Children's burial ground, Cloonee, Co. Kerry
Co. Kerry |
Burial Grounds
On a low knoll in rough pasture on a ridge near Cloonee in south-west Kerry, a small circular enclosure holds a collection of low, uninscribed stone slabs.
There are no names here, no dates, no inscriptions of any kind. The slabs are orientated north to south, and the ground inside the enclosure sits slightly higher than the surrounding land, defined by a stone-faced scarp. Trees grow around the perimeter. It is, in its quiet way, a place that has absorbed something and given nothing back in words.

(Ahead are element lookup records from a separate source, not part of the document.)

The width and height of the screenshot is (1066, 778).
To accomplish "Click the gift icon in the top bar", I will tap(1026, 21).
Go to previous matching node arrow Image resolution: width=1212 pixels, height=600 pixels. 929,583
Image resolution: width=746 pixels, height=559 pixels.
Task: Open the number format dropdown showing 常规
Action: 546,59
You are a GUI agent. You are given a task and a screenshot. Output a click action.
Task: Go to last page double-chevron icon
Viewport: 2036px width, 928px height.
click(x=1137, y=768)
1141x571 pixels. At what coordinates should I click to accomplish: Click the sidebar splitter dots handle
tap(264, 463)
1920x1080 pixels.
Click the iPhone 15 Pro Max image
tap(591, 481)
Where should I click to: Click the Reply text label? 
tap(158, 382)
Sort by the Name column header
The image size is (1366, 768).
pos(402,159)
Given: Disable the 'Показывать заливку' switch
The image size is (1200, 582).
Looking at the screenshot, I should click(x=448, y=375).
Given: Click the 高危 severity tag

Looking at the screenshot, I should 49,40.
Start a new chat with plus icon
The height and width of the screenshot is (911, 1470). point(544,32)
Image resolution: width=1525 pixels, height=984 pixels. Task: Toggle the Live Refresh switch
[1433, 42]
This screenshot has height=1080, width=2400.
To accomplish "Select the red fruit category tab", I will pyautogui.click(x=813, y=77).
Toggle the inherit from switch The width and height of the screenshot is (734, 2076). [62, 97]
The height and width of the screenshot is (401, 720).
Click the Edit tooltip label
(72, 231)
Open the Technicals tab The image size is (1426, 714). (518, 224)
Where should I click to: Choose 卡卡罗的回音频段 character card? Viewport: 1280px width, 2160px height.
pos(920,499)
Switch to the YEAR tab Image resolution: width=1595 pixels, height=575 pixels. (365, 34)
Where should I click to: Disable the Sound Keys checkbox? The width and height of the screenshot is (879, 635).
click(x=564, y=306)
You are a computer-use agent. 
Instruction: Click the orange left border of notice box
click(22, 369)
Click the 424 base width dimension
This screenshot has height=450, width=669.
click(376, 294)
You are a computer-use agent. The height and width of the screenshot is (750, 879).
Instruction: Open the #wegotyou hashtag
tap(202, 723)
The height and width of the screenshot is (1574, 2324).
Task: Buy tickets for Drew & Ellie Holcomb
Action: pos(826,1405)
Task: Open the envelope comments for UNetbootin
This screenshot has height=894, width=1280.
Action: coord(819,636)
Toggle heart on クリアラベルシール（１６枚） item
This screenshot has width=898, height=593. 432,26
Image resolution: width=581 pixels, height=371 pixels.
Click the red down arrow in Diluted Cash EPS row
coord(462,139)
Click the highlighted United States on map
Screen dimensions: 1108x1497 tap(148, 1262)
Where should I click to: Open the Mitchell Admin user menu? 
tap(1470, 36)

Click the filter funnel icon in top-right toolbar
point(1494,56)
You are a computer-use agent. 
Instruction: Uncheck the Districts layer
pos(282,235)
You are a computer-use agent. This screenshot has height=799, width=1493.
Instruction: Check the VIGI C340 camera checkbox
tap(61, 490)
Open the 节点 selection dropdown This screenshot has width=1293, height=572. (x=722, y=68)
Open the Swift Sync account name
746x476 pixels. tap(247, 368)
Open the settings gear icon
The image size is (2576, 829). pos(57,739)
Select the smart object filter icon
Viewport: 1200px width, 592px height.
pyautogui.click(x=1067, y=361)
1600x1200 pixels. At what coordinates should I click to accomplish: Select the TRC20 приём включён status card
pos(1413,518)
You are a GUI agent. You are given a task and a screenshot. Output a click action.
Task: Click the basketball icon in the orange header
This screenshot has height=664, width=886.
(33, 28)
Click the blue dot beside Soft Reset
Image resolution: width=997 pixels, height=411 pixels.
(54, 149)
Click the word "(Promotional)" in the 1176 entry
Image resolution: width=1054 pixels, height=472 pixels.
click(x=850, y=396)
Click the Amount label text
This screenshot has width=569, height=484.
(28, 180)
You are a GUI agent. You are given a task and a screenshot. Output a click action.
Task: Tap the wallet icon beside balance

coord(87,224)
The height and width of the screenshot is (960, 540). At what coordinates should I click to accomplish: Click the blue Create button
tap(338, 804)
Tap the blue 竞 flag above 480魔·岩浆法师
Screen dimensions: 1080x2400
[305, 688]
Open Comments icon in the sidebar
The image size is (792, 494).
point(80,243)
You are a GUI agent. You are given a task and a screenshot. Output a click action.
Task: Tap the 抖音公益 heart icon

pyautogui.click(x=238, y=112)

This is almost certainly a cillín, sometimes rendered as cilleanach in older Irish sources, a type of unconsecrated burial ground used across Ireland for centuries to inter unbaptised infants, along with others considered ineligible for burial in consecrated ground. These sites occupy a peculiar position in Irish religious and social history; they existed outside the formal structures of the Church, yet were maintained with evident care by local communities. The site at Cloonee, measuring roughly nine metres north to south and eight and a half metres east to west, was recorded in the 1930s by Captain D. B. O'Connell, who noted it in the Clonee townland and stated that he had never seen it used. By the time he encountered it, the practice of burying children in such places was already fading, though the sites themselves persisted in the landscape, unremarked and largely unvisited.